The young officer turned, seeing the high school girl—wild-eyed, disheveled, and completely soaked from the waist down.

"Hey! Miss?" The officer frowned, his concern shifting from the scene to her. "Why are you here? You're soaking wet. Go home, the visibility is terrible."

"What did you find?" she demanded, ignoring the caution, her eyes wide with a desperate, terrible need. "What was just taken away?"

The officer hesitated, rubbing the back of his neck, his face pale. "We... we found a body, miss. On the foam-line. Not a body, exactly. A boy." He paused, looking at the two locals, who merely shook their heads, unable to speak. "He was alive. Unconscious. They rushed him straight to Atami Central Hospital."

Alive.

Yui didn't hear the rest of the sentence. She didn't hear the word unconscious or the name of the hospital. Her world had narrowed to a single, shattering truth.

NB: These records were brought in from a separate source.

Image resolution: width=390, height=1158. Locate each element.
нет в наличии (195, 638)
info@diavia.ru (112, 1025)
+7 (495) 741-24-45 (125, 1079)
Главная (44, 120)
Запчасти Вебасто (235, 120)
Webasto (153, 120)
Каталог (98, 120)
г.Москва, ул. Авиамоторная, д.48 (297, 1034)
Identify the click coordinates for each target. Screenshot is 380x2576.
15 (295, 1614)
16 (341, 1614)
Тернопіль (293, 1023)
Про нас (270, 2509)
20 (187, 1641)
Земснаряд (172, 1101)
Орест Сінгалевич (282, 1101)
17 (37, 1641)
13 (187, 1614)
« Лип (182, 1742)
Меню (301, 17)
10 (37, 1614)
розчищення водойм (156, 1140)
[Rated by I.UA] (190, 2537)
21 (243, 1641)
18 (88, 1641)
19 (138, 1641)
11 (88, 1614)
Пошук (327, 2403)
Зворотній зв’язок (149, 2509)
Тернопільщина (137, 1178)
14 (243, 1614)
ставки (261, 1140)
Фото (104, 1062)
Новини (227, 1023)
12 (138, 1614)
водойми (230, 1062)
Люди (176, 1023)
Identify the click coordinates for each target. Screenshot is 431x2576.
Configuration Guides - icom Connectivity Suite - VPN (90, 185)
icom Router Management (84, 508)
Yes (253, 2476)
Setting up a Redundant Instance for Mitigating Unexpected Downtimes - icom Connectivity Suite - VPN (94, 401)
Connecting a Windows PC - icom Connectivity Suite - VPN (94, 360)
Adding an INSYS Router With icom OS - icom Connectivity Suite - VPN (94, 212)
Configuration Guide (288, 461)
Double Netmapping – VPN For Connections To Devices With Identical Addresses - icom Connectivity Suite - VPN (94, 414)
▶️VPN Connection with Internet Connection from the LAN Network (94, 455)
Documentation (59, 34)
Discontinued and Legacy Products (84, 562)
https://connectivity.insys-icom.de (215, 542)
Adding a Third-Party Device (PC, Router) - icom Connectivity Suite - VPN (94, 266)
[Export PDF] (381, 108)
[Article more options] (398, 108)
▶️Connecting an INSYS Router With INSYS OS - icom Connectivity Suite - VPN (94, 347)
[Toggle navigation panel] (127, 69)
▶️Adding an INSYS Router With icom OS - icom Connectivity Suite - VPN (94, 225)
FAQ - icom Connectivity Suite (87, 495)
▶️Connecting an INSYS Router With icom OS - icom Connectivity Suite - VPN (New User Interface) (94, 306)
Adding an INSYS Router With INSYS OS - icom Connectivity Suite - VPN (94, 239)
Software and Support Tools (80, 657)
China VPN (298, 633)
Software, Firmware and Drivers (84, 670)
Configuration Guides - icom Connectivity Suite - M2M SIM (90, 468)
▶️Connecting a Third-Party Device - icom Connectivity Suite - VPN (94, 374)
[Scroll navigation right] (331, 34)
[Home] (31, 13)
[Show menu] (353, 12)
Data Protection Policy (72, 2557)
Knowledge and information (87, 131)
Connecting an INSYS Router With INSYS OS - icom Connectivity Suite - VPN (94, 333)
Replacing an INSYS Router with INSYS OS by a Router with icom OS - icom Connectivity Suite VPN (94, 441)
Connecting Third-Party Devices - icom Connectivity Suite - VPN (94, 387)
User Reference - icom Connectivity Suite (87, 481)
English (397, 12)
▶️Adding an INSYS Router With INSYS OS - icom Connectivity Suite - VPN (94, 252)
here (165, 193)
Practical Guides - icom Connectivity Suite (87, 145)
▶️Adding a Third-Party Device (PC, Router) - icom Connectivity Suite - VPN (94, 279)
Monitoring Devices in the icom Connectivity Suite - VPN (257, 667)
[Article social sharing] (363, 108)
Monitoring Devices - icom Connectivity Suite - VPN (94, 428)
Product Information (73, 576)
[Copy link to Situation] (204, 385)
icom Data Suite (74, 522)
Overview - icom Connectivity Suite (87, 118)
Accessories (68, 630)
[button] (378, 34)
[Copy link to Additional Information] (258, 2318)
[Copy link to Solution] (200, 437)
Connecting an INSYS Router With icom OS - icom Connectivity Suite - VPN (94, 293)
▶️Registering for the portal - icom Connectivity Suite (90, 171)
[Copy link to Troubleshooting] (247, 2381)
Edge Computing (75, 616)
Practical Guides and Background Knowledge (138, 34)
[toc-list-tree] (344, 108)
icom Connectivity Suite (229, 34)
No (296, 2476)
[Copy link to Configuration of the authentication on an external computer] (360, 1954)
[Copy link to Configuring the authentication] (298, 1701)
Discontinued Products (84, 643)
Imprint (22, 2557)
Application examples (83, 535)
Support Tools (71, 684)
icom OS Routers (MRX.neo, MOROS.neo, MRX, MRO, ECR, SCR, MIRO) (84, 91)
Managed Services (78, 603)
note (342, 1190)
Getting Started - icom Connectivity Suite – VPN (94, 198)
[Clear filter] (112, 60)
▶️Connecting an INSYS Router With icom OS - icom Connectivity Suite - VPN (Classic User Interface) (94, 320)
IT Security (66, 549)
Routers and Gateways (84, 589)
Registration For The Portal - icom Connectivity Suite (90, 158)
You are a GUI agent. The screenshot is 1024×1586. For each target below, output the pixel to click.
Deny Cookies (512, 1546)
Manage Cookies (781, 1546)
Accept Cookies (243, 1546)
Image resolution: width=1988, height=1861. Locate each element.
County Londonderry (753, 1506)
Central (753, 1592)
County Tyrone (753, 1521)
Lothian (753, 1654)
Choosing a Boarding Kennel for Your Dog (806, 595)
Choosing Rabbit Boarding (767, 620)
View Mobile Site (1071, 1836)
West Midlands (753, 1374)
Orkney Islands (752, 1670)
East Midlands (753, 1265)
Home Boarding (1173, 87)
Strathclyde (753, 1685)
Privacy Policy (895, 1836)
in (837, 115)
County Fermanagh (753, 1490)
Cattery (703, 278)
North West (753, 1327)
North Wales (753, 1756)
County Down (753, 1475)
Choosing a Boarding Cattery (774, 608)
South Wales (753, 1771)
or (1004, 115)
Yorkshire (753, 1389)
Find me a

The sea had taken her vow. And it had given something back.

"The boy," she whispered, her voice a desperate plea. "How old was him? How did he look?"

The older fisherman sighed, looking toward the misty water, his expression a mixture of profound shock and a dawning, fearful recognition.

"He was aged. About seventeen, maybe. Looked like he just finished a walk. He was soaked through, but... he was breathing. And he was pale. But that's not the thing..."

He trailed off, unable to voice the thought.

Yui didn't need him to. She was already running, running away from the beach, toward the main road, toward a hospital miles away, with a single, insane certainty burning through her exhaustion:

The world lied. The vow was never broken.